→ **Prompt**: In the reply, give back exactly the lines from the one with "Go to 命名空间 in the sidebar" through the last line of the records, without pictures.

[Pixel coordinate grounding data]
________________
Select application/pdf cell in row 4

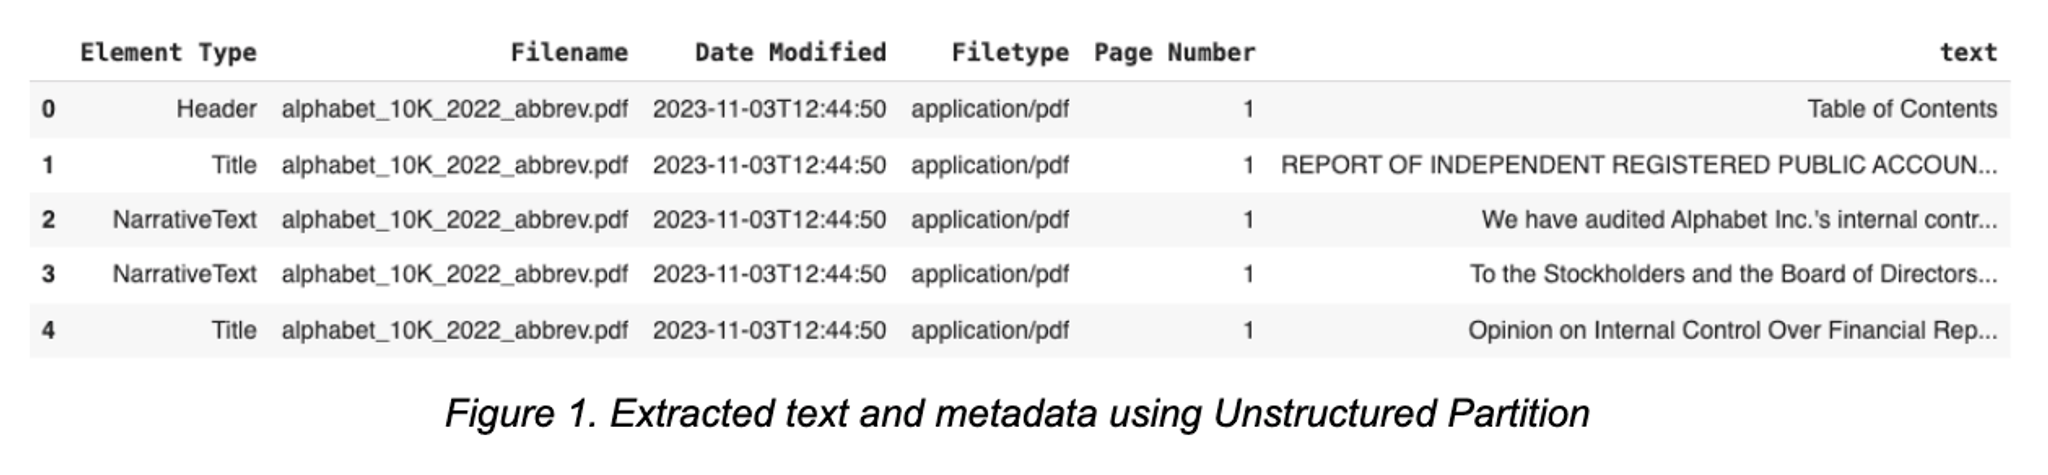(990, 330)
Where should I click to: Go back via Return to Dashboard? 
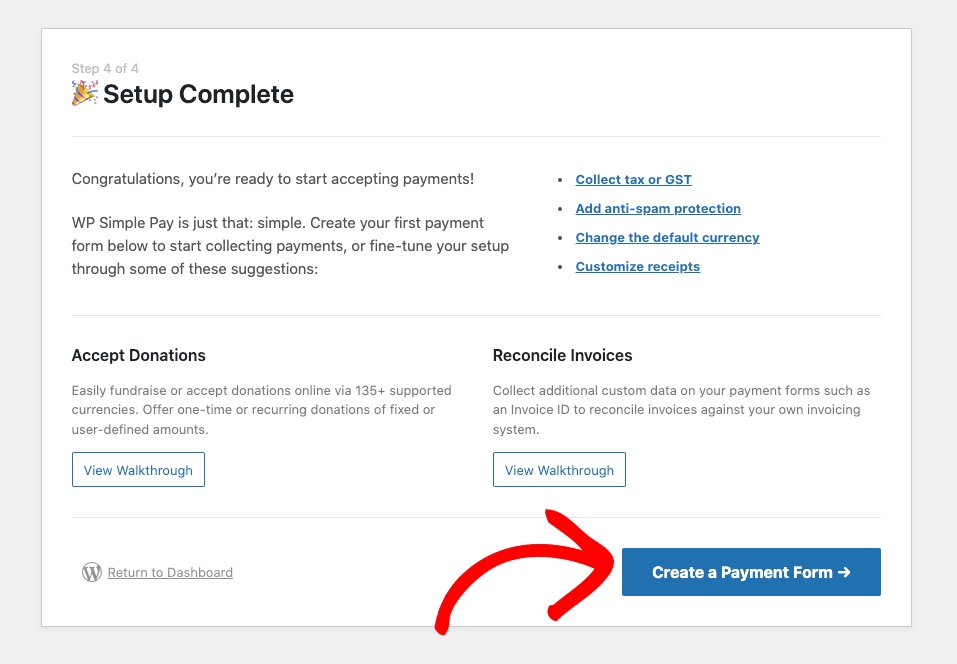[x=170, y=573]
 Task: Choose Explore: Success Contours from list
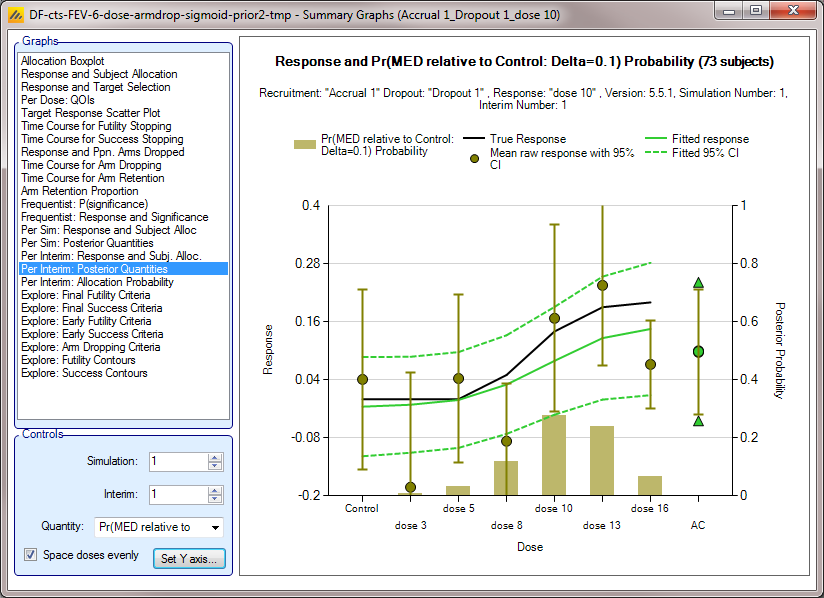(x=84, y=373)
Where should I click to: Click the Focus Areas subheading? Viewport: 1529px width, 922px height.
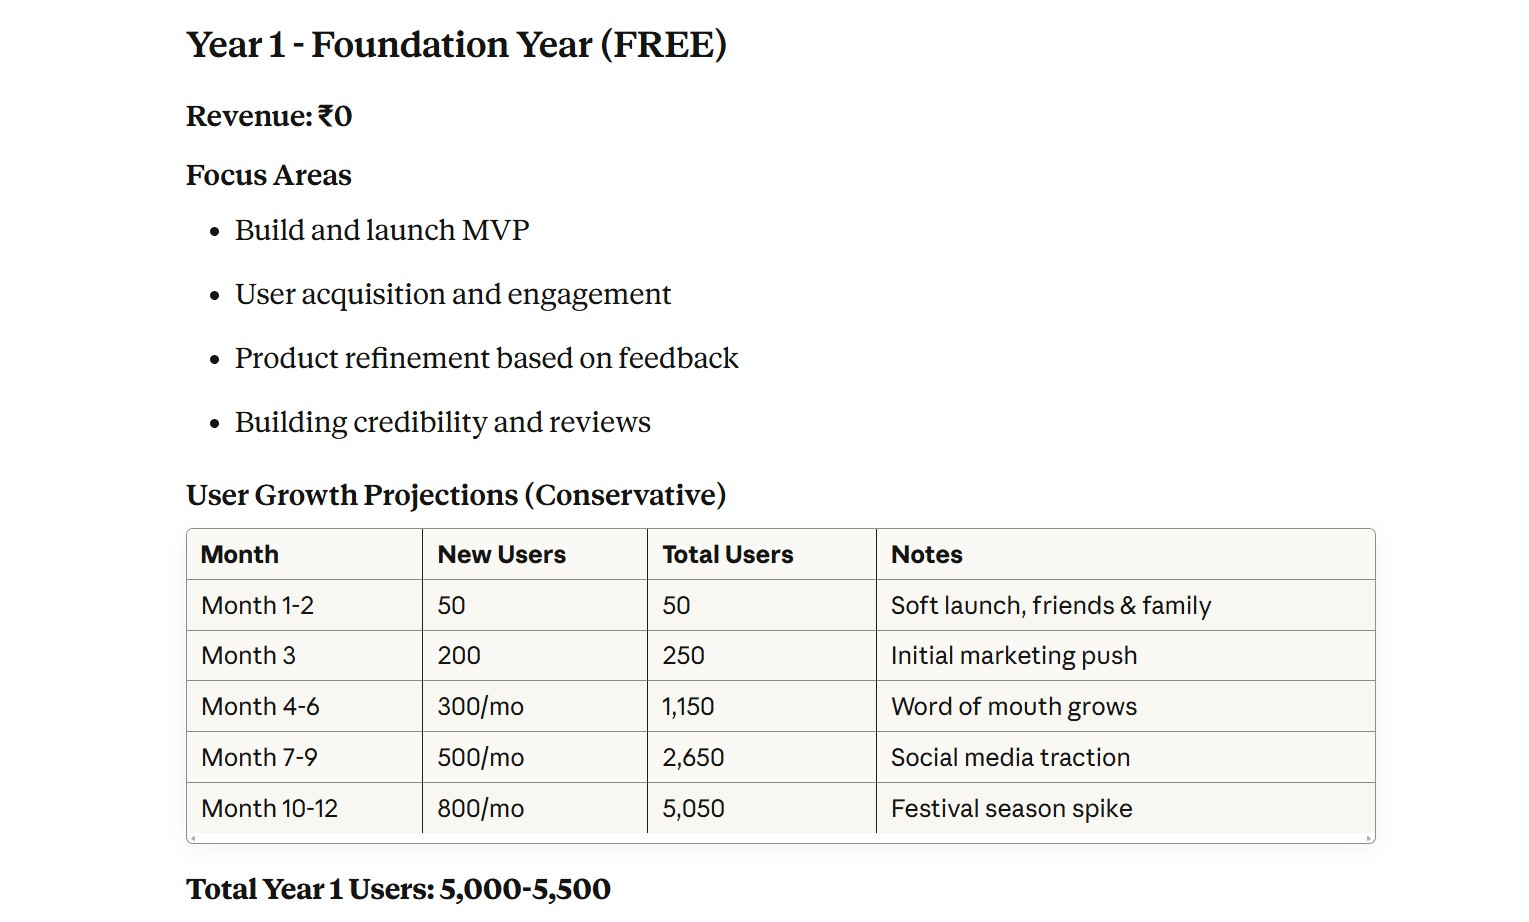[269, 176]
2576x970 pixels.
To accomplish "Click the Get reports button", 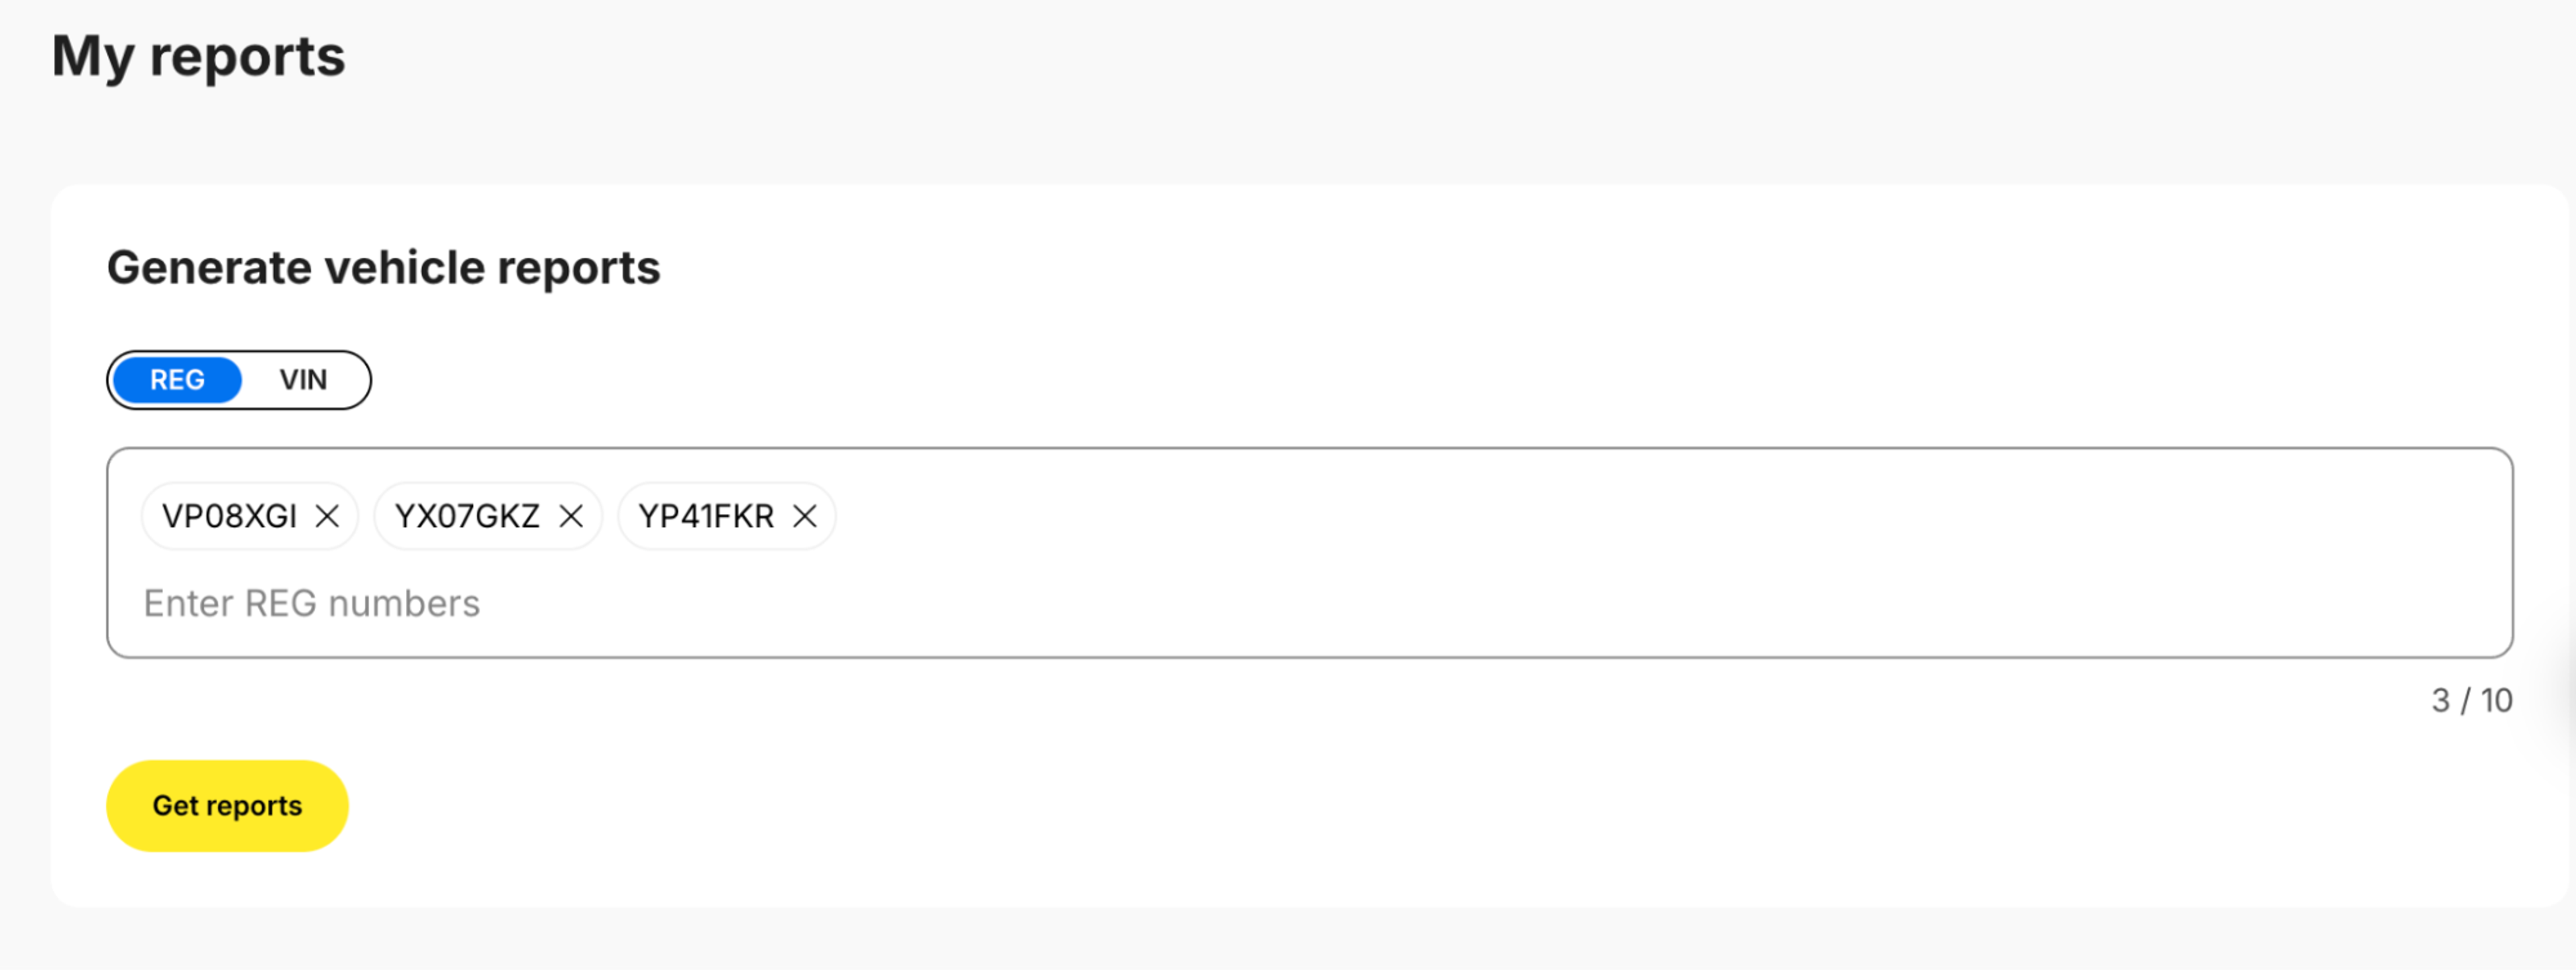I will click(x=227, y=806).
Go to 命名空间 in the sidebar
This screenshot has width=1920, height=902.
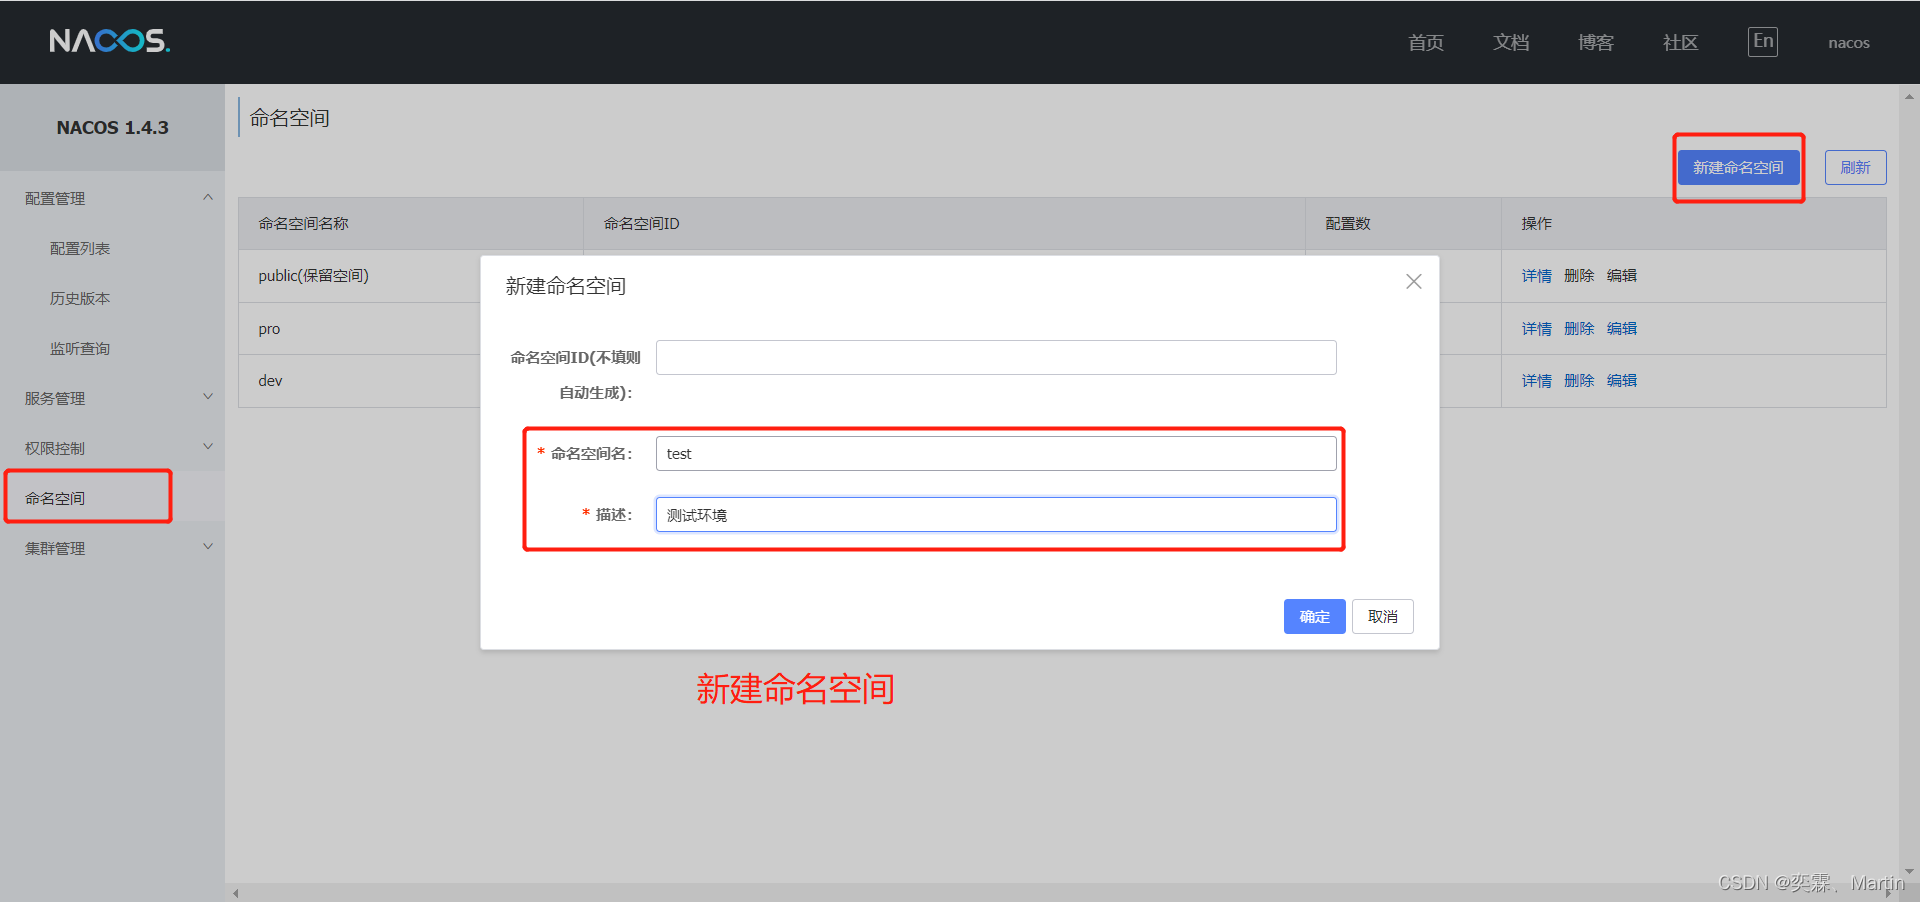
________________
→ **Task output**:
Go to 命名空间 in the sidebar
This screenshot has width=1920, height=902.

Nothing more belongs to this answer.